Het is belangrijk op te merken dat, hoewel yoga voornamelijk voortkomt uit het hindoeïsme, het zijn wortels heeft in tal van andere religies, waaronder het boeddhisme en het jaïnisme, en dus meer kan worden opgevat als een mystieke of filosofische praktijk. Zoals Sri Swami Satchidananda het uitlegde: Truth is One, Paths are Many - een principe dat is overgenomen door veel van de grondleggers van de moderne yoga die verantwoordelijk waren voor het naar het Westen brengen van de beoefening in de 20e eeuw. Nu is het een fenomeen geworden; in 2016, een studie door de Yoga Alliance en Yoga Journal ontdekten dat er alleen al in de VS 36 miljoen beoefenaars waren - bijna het dubbele van wat het was in 2012. Is het dan toeval dat deze dramatische toename van een spirituele oefening die gender erkent als een universele energie onafhankelijk van het fysieke lichaam heeft plaatsgevonden naast het begin van een culturele deconcentratie van ouderwetse genderconstructies en polariteiten? Ik durf te wedden dat dit allemaal verband houdt met een ontwaken van bewustzijn, en dezelfde wakkerheid die we de laatste tijd in andere aspecten van onze cultuur hebben zien opkomen.
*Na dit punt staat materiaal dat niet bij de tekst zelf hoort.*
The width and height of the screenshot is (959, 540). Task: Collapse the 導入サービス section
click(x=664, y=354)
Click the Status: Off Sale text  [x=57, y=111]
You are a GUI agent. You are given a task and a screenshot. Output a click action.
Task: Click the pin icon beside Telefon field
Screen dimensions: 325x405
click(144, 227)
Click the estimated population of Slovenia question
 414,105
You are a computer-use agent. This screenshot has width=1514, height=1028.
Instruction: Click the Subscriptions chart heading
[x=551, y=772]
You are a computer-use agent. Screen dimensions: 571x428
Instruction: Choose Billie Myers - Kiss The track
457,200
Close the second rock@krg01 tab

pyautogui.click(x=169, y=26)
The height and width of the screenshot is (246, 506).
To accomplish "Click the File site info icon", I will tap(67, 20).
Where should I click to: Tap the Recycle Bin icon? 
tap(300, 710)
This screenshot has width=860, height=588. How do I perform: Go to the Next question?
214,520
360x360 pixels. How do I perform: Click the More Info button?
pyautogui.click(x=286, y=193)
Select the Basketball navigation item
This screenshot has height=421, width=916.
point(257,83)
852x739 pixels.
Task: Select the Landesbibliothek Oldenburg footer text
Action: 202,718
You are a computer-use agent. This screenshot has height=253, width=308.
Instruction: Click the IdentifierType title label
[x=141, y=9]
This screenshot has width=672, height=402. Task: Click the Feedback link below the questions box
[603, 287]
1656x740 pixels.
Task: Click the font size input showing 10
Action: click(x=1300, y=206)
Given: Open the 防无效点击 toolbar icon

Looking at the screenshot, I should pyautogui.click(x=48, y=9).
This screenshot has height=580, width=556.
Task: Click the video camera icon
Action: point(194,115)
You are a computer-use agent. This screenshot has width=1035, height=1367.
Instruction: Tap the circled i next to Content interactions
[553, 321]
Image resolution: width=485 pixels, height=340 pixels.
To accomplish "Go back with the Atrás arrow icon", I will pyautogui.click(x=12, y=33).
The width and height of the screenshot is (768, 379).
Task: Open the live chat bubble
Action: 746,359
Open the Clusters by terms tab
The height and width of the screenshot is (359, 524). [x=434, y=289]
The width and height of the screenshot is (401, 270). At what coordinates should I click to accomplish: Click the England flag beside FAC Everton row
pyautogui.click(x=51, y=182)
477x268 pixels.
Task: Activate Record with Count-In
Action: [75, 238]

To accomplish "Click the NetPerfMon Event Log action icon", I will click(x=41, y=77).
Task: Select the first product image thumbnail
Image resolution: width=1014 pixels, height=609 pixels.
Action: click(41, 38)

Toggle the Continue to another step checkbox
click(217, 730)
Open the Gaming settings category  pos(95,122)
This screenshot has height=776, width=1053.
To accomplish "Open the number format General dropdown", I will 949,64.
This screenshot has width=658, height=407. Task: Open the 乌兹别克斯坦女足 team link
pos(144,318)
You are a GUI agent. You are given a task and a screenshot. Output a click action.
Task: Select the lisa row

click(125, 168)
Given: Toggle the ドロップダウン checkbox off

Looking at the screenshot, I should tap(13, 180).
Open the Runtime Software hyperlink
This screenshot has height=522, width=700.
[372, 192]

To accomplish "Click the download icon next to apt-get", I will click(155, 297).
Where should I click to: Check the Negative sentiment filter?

Door dieper in de praktijk te duiken, werd duidelijk waarom ik me er in de eerste plaats toe aangetrokken voelde. Zonder het te weten, nam ik al deel aan een geloofssysteem dat de inzichten bevestigde die ik over mezelf had - inzichten die de samenleving had geprobeerd te vervormen. Zoals een van mijn leraren het onlangs zei, is yoga de beoefening van het ongedaan maken. Het is een afleren van wat ons is verteld - over onszelf, ons lichaam en onze plaats in dit alles - zodat we onze eigen waarheid kunnen eren en onthouden dat we allemaal goddelijk zijn. Als dat niet queer is, weet ik het ook niet meer.

William Defebaugh is een cultuur- en wellnessschrijver en yogaleraar die in New York City woont. Hij is momenteel de Senior Functies Editor bij De Amerikaanse ambtenaar en geeft les bij Laughing Lotus Yoga Center.